Item-finding listing:

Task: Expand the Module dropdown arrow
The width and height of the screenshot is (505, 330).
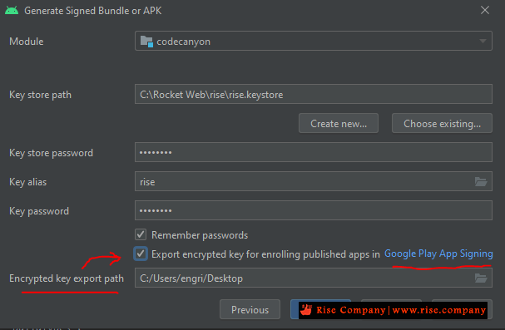Action: [483, 42]
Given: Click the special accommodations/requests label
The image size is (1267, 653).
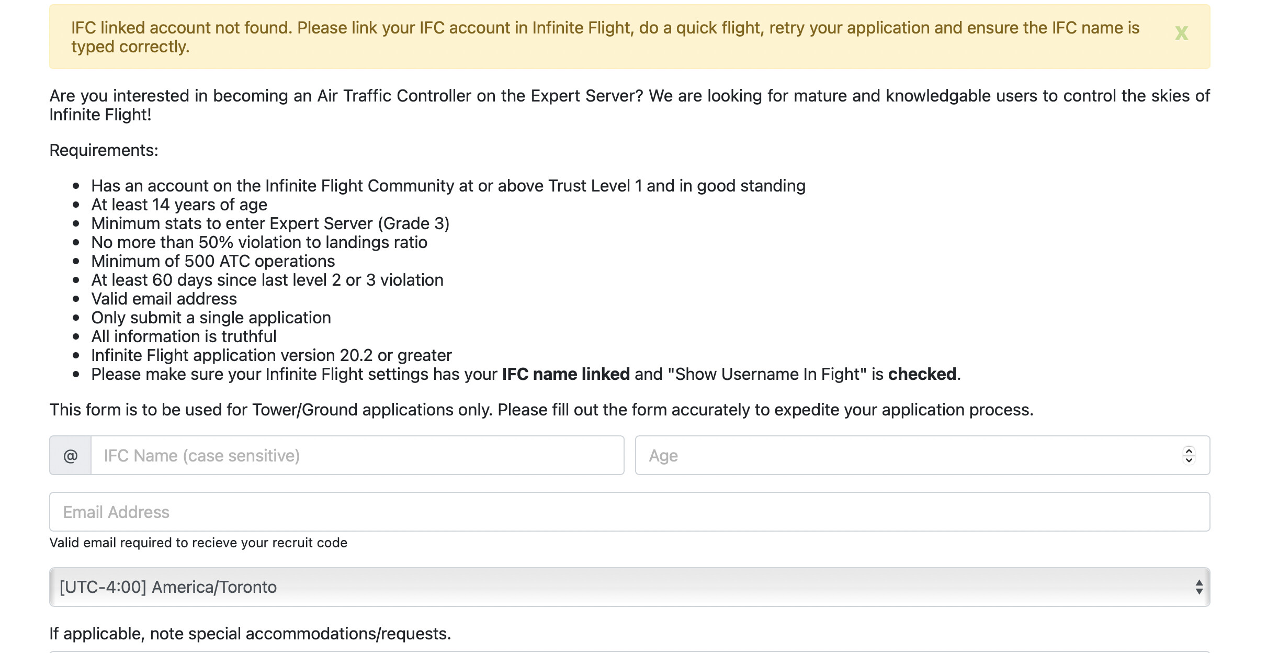Looking at the screenshot, I should [250, 634].
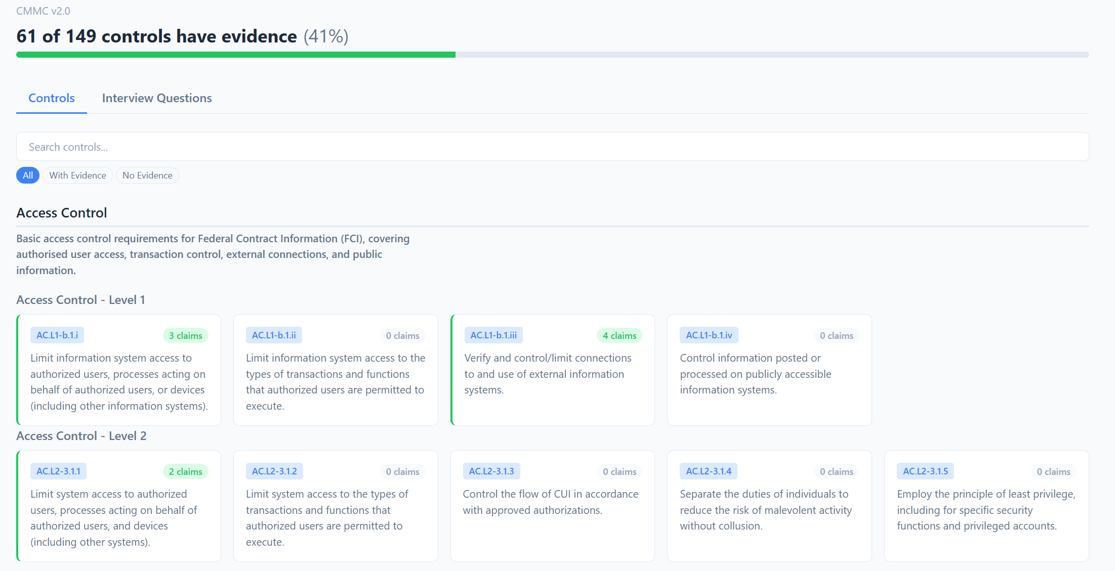This screenshot has width=1115, height=571.
Task: Apply the No Evidence filter
Action: (147, 175)
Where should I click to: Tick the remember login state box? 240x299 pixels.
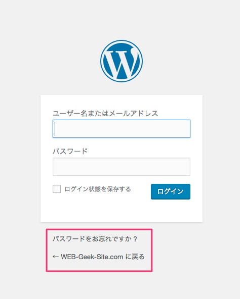[57, 189]
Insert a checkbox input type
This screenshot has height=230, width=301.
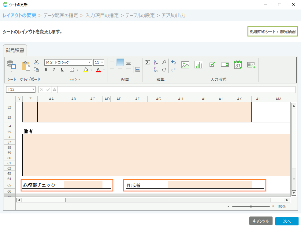pyautogui.click(x=212, y=65)
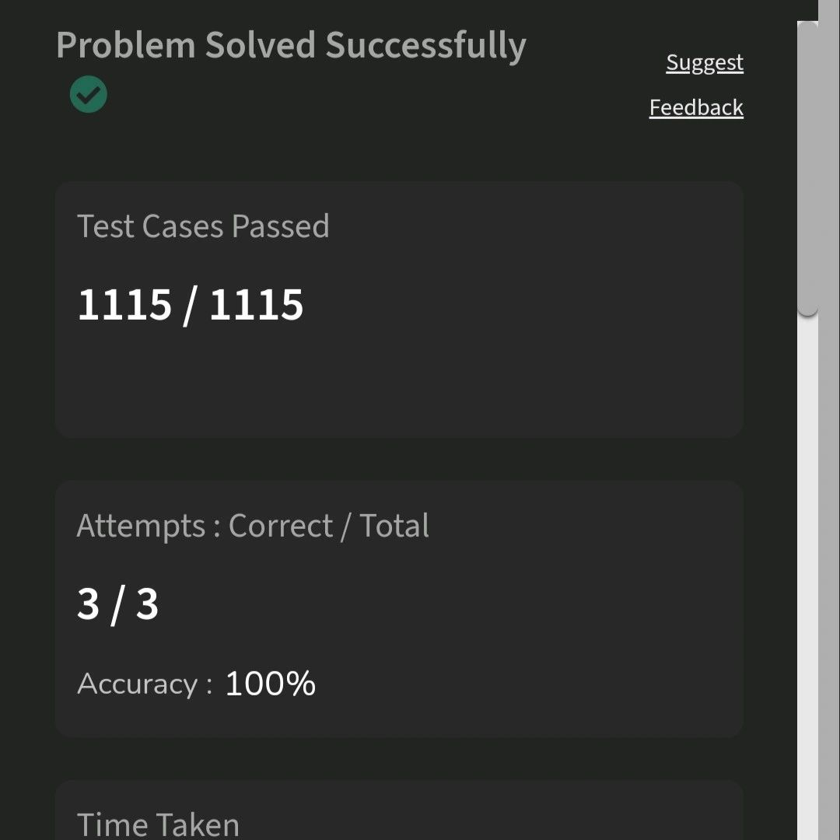Click the Problem Solved Successfully heading
The image size is (840, 840).
click(x=292, y=46)
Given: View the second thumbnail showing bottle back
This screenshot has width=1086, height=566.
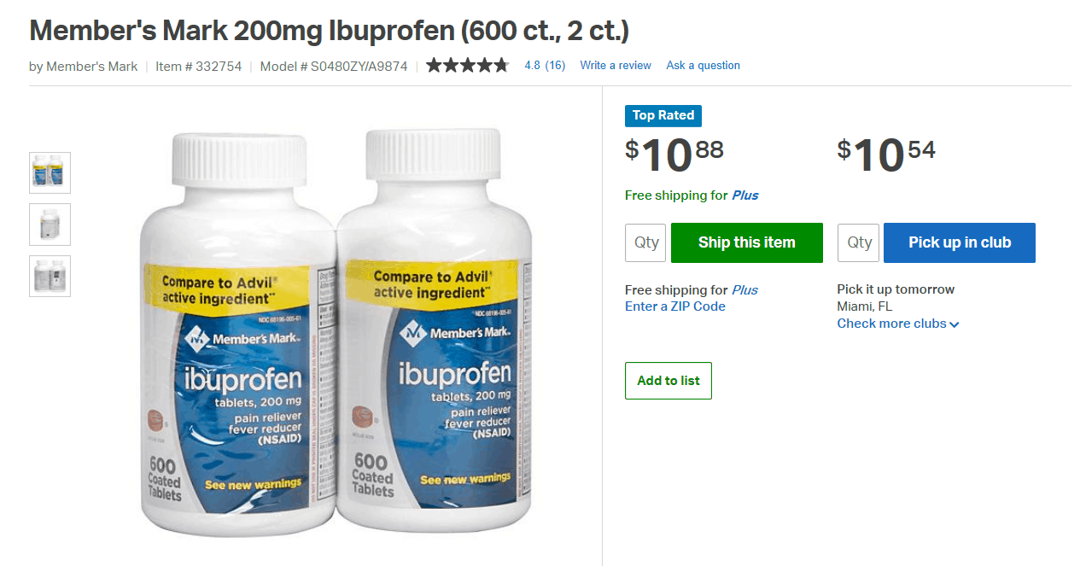Looking at the screenshot, I should 50,225.
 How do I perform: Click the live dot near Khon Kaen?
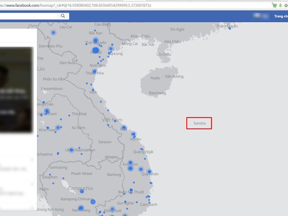pos(58,127)
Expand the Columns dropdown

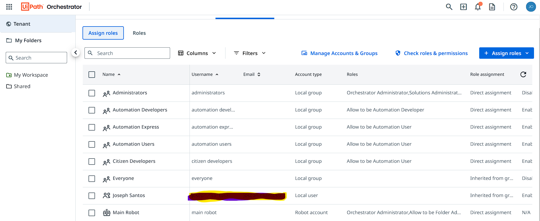[x=197, y=53]
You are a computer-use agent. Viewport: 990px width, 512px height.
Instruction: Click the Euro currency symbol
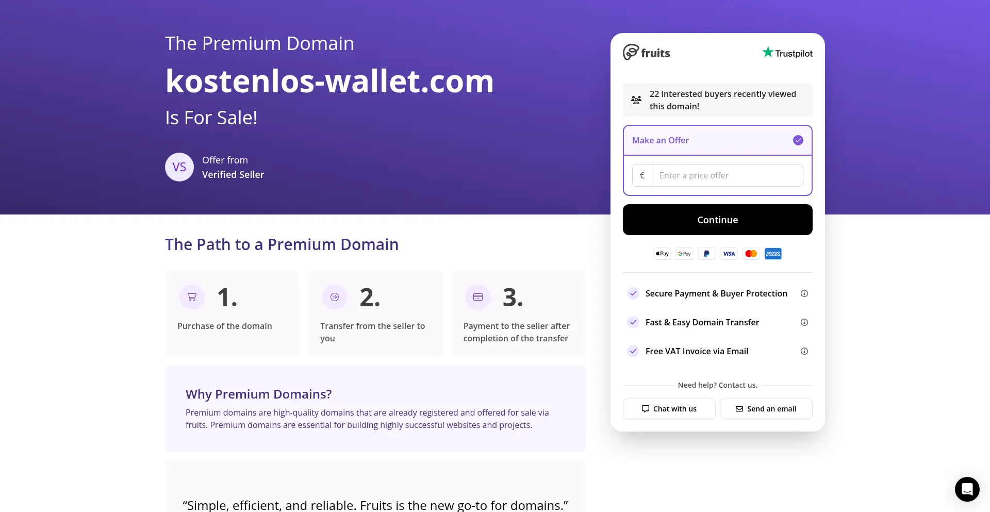pos(642,175)
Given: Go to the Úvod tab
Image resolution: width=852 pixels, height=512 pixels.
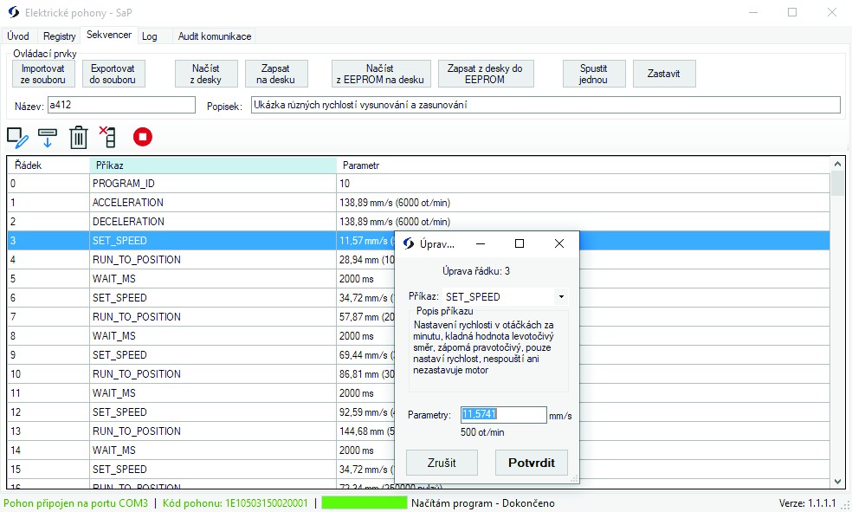Looking at the screenshot, I should click(x=18, y=36).
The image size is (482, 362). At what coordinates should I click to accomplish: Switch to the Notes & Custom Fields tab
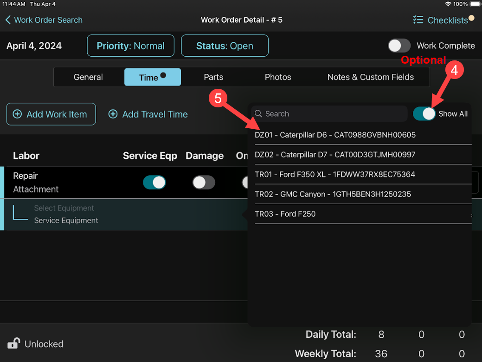[370, 77]
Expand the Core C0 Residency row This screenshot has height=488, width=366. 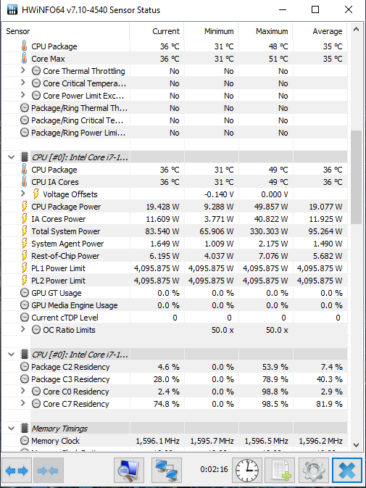point(22,391)
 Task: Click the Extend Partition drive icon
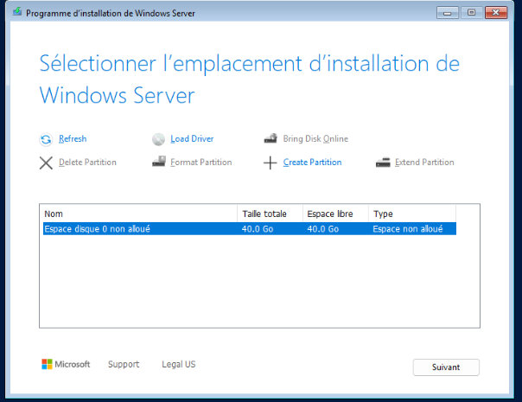tap(383, 163)

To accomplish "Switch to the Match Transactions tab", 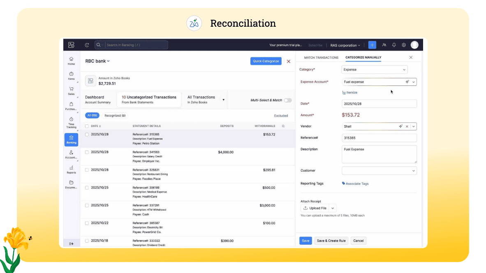I will pos(321,57).
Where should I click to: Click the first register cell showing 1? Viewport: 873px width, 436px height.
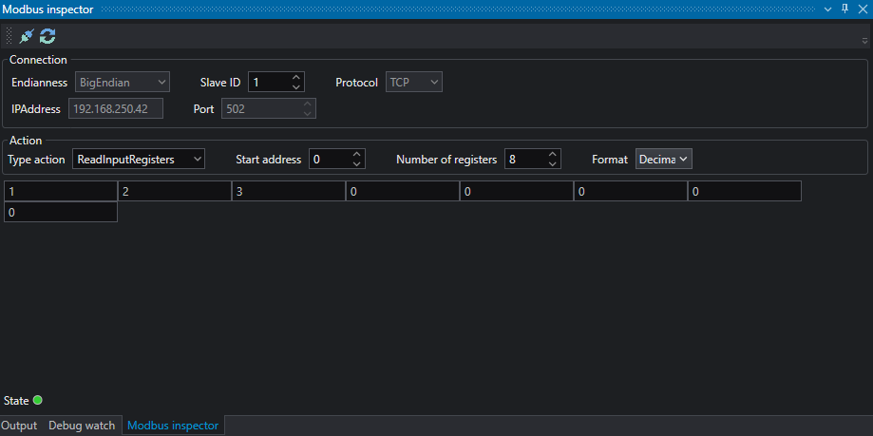point(60,192)
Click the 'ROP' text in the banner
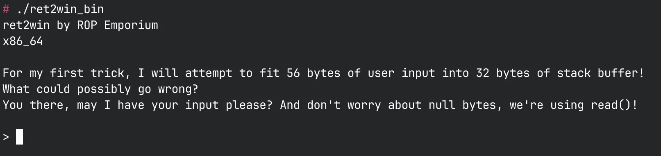The height and width of the screenshot is (156, 661). point(87,25)
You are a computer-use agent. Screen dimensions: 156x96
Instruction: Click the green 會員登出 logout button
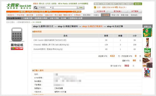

▶ [The exercise]
Reproduce the lines of the listing from the line containing "Expand the Columns dropdown" through the line containing "Looking at the screenshot, I should click(x=18, y=36).", both included, and omit the pictures from your answer.

▶ [Result of the task]
Expand the Columns dropdown

[x=197, y=53]
You are a computer-use agent. Viewport: 990px width, 512px height.
Instruction: Click the Euro currency symbol
pos(642,175)
Given: Go to the Úvod tab
Image resolution: width=852 pixels, height=512 pixels.
Looking at the screenshot, I should click(x=18, y=36).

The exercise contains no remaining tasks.